Hello, i have a few questions about synchronizing with an external mirror. I know that the external pull option is NOT available in the CE edition, which is why I’m looking for a workaround. We don’t need frequent synchronization — once every six months would be sufficient. Is it possible to manually “re-sync” the repository after the initial synchronization?
New Project Setup:
Create new project
Import Project
Repository by URL
Git repository URL → Github url
Create Project
Everything works as exspected
Questions?
How can we re-sync the project with the external mirror after some time?
Should we work in our own branch to make this easier?
Are there any additional details we should know about?

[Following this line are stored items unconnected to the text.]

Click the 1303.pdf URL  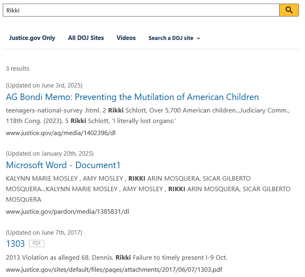[x=114, y=269]
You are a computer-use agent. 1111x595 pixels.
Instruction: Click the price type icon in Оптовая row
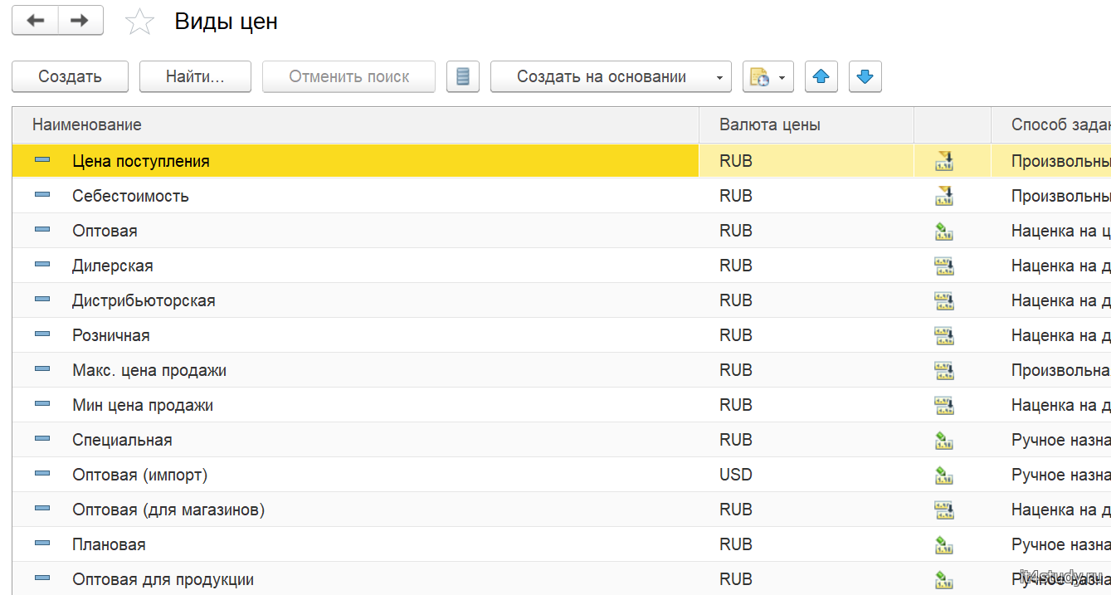(943, 232)
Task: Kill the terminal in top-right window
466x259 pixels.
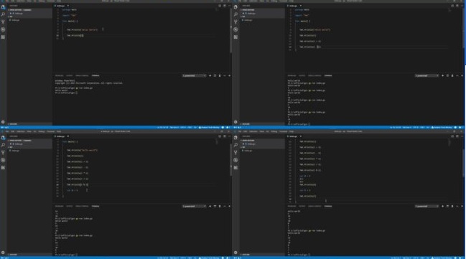Action: [452, 76]
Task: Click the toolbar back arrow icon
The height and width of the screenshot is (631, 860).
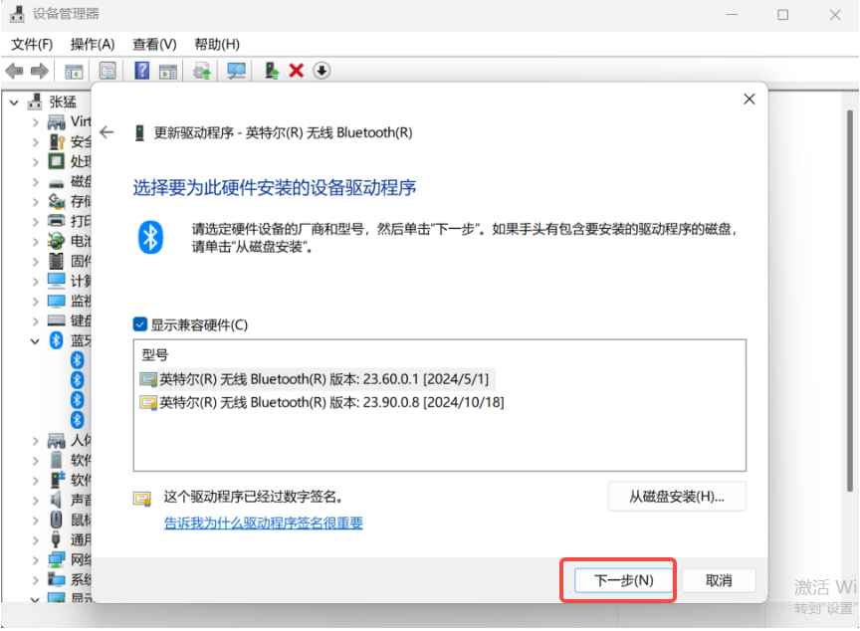Action: pyautogui.click(x=14, y=71)
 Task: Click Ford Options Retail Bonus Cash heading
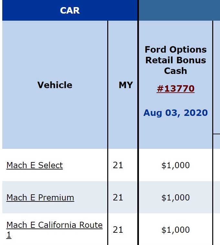click(x=176, y=60)
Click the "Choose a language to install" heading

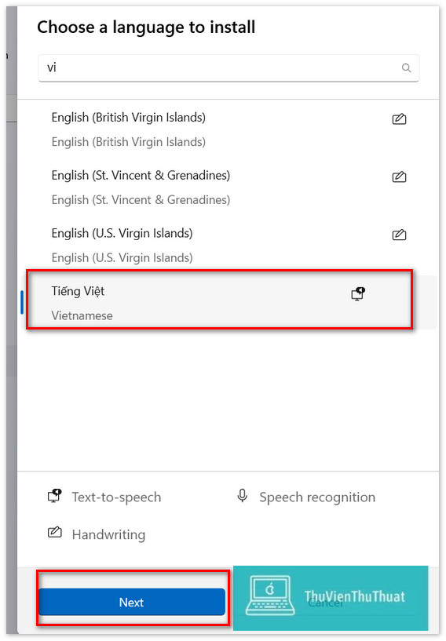pyautogui.click(x=146, y=27)
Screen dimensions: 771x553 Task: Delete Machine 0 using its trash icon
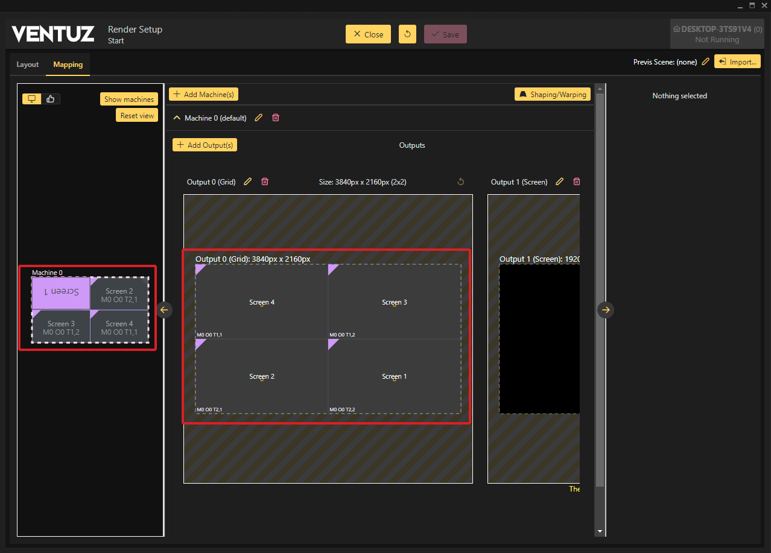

I don’t want to modify any workers or “hack” around the issue. It’s fine for us to trigger the synchronization manually. It doesn’t need to be an automatic process.
I’ve been using that for a while now, so basically when I make my commits to my main server, Gitlab then pushes those changes to the other server. You can also force sync manually as well if required. The docs even give an example of push mirroring from Gitlab to Github.
Hello,
thanks for the reply.
We don’t need a push, we only need to pull in order to sync with the upstream source again after some time.
For example, in our project we are currently using OpenCV 4.10. After one year, we decide to test the new version 4.20, and at that point we need to sync our GitLab repository again with the OpenCV project on GitHub.
Ah OK, I was under the assumption you wanted to use push/pull functionality as a backup of your own repositories. But either way, pull mirroring is not an option without paid subscription which means you can only use push mirroring. But that’s different from what you’ve outlined by pulling changes from an upstream server, and isn’t considered mirroring at this point.
I think the only way you are going to achieve pulling from upstream projects would be manually using the git command line tools to pull from one remote (github) and push to another (your Gitlab server). Perhaps it could be automated with CI/CD, but other than that it would mostly be manually run from the console by yourself or someone else who works on the project. And at least have different branches for that until the changes have been checked/tested and merged into your production branch, etc.
Although it is possible someone else may find this post and offer some insight in how else you might be able to achieve it.
we’ve been using myrepos to mirror repositories since long before GitLab could do this on its own. it requires a service account and diskspace on some VM to do the job.